The country is an attractive market for CROs due to its good clinical infrastructure, cost compliance, large population
A new report by GBI Research shows that MNC pharma companies and Contract Research Organizations (CROs) are making more investments in a new clinical research destination: Argentina.
The report shows that CROs are attracted to the country due to its good clinical infrastructure, cost compliance, large population and favourable regulatory guidelines. Cost reduction is one of the leading drivers for outsourcing clinical trials to Argentina as it is cost-effective as compared to more developed regions such as the US and Europe, but with comparable quality standards. Argentina has aligned its clinical research regulations with international standards and requirements, which allows its laboratories to conduct clinical trials and research on the behalf of big pharmaceutical companies in developed countries.
As a result, pharma and biotechnology companies will have good reason to increasingly outsource clinical trials to Argentina in order to take advantage of cost, time and expertise benefits, as well as increasing compliance with international standards such as the Good Laboratory Practices (GLP) and Good Clinical Practices (GCP).

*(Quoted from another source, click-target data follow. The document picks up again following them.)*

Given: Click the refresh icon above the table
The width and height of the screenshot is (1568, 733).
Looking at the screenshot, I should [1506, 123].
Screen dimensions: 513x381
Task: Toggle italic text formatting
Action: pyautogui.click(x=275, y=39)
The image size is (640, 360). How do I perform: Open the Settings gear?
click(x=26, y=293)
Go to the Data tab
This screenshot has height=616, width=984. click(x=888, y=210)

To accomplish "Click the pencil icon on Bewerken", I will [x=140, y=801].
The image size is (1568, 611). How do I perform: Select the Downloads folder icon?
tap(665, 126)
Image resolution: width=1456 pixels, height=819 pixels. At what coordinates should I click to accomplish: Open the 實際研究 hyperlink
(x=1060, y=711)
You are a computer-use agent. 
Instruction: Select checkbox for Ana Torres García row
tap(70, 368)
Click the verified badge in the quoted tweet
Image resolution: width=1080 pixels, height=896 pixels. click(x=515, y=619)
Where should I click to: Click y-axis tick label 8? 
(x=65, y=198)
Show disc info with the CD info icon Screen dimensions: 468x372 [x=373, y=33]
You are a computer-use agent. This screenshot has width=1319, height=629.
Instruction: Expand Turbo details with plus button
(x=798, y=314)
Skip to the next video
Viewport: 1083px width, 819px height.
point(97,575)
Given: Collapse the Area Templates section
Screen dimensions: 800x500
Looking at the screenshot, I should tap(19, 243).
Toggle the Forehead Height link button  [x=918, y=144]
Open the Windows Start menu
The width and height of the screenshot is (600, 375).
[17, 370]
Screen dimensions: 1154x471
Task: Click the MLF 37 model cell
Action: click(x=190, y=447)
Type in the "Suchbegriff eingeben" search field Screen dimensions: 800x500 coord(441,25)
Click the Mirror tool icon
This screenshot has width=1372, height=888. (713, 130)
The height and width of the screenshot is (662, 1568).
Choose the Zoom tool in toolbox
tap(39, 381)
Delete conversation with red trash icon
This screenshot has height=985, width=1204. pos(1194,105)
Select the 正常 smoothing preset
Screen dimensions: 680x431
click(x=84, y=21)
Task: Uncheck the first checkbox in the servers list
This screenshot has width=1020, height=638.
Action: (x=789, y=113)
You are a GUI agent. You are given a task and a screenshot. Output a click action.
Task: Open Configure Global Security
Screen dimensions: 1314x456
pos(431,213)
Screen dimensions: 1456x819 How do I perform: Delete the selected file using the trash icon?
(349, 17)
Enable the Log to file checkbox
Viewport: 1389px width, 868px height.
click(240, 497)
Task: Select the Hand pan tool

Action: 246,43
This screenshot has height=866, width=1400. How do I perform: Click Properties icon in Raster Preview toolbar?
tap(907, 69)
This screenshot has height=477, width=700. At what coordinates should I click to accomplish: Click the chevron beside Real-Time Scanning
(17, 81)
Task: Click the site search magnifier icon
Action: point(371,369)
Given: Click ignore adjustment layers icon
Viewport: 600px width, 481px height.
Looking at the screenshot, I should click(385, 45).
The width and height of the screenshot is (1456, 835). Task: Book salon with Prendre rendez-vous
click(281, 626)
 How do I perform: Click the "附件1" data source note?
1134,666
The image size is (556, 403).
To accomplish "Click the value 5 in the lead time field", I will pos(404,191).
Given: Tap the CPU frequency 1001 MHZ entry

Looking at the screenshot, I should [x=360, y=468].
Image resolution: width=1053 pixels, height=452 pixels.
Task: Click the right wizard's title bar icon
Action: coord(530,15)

A large and willing patient pool allows clinical trials to be readily conducted to provide evidence for drug efficacy and safety. While patient recruitment often causes delays to clinical trials in Western countries, more limited medical facilities in Argentina mean patients can be more easily recruited.
Government investigator sites in metropolitan areas, where relatively few people have health insurance, help in quickly enrolling patients into clinical trials in Argentina. The urban population in Argentina is in close proximity to government-run Administración Nacional de Medicamentos or National Administration of Drugs, Food and Medical Technology (ANMAT) investigative sites.
In 2010, the clinical trial market in Argentina was valued at $49.4 million in terms of revenue and is forecast to grow at a CAGR of nine per cent between 2010 and 2015.